The tables mth141 and eng101 contain student grades from two courses: MTH 141 and ENG 101, respectively. Each grade is associated to an id number of a student:

[4]:
%%sql
SELECT *
FROM mth141
ORDER BY student_id;
 * sqlite:///courses_data.sqlite
Done.
[4]:
student_id grade
109 C
122 A
127 A
140 F
145 C
157 F
188 C
[5]:
%%sql
SELECT *
FROM eng101
ORDER BY student_id;
 * sqlite:///courses_data.sqlite
Done.
[5]:
student_id grade
122 A
123 C
140 D
165 F
188 A
189 A

INTERSECT

Lets say that we want to know id numbers of students who took both courses, MTH 141 and ENG 101. We can accomplish this using the INTERSECT operator. Given two queries, it returns records which are selected by both of them:

[6]:
%%sql
SELECT student_id
FROM mth141
INTERSECT
SELECT student_id
FROM eng101;
 * sqlite:///courses_data.sqlite
Done.
[6]:
student_id
122
140
188

UNION

The UNION operator combines two queries, returning records selected by either one of them. Identical records selected by both queries are returned only once.

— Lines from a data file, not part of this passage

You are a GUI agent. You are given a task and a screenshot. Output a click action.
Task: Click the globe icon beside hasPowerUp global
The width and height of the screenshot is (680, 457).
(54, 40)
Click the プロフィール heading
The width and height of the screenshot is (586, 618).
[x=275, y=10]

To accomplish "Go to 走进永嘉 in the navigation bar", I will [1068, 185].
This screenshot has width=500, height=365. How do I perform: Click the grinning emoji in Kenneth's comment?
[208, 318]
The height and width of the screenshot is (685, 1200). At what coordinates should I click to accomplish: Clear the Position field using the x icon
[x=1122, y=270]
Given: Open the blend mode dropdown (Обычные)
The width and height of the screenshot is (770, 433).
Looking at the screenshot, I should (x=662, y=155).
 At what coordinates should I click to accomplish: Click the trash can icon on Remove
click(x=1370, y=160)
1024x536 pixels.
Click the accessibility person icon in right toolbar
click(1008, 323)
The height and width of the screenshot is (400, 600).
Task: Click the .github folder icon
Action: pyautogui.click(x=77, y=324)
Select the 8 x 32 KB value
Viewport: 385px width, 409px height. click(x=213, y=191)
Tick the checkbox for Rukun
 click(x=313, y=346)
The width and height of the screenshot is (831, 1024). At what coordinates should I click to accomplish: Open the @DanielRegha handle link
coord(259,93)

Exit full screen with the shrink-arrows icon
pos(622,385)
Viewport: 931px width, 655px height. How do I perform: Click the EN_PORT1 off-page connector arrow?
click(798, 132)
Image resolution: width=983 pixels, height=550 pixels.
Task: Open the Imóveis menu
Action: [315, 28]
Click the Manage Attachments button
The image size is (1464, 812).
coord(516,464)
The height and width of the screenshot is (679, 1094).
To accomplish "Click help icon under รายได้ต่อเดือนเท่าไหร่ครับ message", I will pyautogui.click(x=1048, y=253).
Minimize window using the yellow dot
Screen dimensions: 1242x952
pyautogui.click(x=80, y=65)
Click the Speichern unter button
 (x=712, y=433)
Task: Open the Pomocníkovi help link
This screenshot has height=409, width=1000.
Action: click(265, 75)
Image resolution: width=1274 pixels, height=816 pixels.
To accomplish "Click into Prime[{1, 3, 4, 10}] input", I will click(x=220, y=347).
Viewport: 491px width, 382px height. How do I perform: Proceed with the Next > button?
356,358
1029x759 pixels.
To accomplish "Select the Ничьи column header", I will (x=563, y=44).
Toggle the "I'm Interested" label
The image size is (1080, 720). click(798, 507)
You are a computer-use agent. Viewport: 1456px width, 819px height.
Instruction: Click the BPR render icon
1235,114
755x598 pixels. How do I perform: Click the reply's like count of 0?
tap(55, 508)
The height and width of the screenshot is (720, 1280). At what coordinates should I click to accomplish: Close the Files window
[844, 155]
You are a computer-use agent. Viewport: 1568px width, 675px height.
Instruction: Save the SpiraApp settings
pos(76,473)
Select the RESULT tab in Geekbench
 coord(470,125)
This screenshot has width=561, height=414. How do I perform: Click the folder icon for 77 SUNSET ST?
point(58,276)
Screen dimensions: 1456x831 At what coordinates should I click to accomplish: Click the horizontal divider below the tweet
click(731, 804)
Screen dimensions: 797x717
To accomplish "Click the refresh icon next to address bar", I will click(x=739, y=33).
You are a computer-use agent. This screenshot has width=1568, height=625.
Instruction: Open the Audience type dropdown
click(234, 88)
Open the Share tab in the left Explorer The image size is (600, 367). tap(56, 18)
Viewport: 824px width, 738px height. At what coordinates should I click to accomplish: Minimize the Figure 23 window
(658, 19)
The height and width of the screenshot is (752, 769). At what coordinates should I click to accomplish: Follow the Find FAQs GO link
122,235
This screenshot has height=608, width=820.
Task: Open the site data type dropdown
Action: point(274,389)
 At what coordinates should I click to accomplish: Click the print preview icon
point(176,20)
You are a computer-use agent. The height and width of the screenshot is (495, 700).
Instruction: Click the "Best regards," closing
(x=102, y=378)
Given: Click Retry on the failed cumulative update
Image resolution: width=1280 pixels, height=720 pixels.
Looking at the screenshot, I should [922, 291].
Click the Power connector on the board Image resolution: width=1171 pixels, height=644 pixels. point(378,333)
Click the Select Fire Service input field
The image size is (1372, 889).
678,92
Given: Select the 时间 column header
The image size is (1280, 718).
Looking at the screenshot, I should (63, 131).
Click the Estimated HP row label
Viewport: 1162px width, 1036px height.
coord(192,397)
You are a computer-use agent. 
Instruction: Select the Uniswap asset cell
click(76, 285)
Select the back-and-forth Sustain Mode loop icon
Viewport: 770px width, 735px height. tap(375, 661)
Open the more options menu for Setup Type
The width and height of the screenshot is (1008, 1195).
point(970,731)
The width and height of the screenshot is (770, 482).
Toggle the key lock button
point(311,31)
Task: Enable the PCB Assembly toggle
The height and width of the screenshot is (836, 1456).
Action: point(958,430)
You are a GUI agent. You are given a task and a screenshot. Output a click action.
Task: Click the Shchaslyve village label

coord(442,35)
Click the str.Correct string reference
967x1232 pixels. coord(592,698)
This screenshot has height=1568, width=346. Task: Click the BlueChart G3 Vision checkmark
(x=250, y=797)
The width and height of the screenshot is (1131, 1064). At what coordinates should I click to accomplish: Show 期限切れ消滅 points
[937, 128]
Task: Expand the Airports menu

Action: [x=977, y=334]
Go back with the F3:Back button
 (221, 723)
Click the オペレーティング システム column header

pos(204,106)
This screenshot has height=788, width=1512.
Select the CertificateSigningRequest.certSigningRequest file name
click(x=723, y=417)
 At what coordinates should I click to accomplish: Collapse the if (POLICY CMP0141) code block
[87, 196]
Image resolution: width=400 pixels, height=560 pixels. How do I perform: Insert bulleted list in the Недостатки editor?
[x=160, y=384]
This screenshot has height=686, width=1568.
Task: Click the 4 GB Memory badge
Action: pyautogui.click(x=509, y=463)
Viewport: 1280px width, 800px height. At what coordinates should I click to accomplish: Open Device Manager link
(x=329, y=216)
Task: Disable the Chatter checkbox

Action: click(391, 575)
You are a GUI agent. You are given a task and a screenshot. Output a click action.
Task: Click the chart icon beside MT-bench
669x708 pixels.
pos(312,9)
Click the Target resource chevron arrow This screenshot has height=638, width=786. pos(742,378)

As an example, we can use UNION to get a list of id numbers of students who took either MTH 141 or ENG 101, or both:

[7]:
%%sql
SELECT student_id
FROM mth141
UNION
SELECT student_id
FROM eng101;
 * sqlite:///courses_data.sqlite
Done.
[7]:
student_id
109
122
123
127
140
145
157
165
188
189

EXCEPT

Given two queries, the EXCEPT operator returns these records selected by the first query, which are not selected by the second query.

Below we use it to get a list of id numbers of students who took MTH 141 but not ENG 101:

[8]:
%%sql
SELECT student_id
FROM mth141
EXCEPT
SELECT student_id
FROM eng101;
 * sqlite:///courses_data.sqlite
Done.
[8]:
student_id
109
127
145
157

Note

The operators INTERSECT, UNION and EXCEPT can be used to combine only queries which return the same number of columns.

Joins

Let say that we want to combine records from the mth141 and eng101 tables so that we get student id numbers in one column, MTH 141 grades in the second column, and ENG 101 grades in the last column. This can be done in a few different ways depending on what precisely we want to accomplish:

Case 1. We can get records of only these students who took both courses and have a grade for both MTH 141 and ENG 101.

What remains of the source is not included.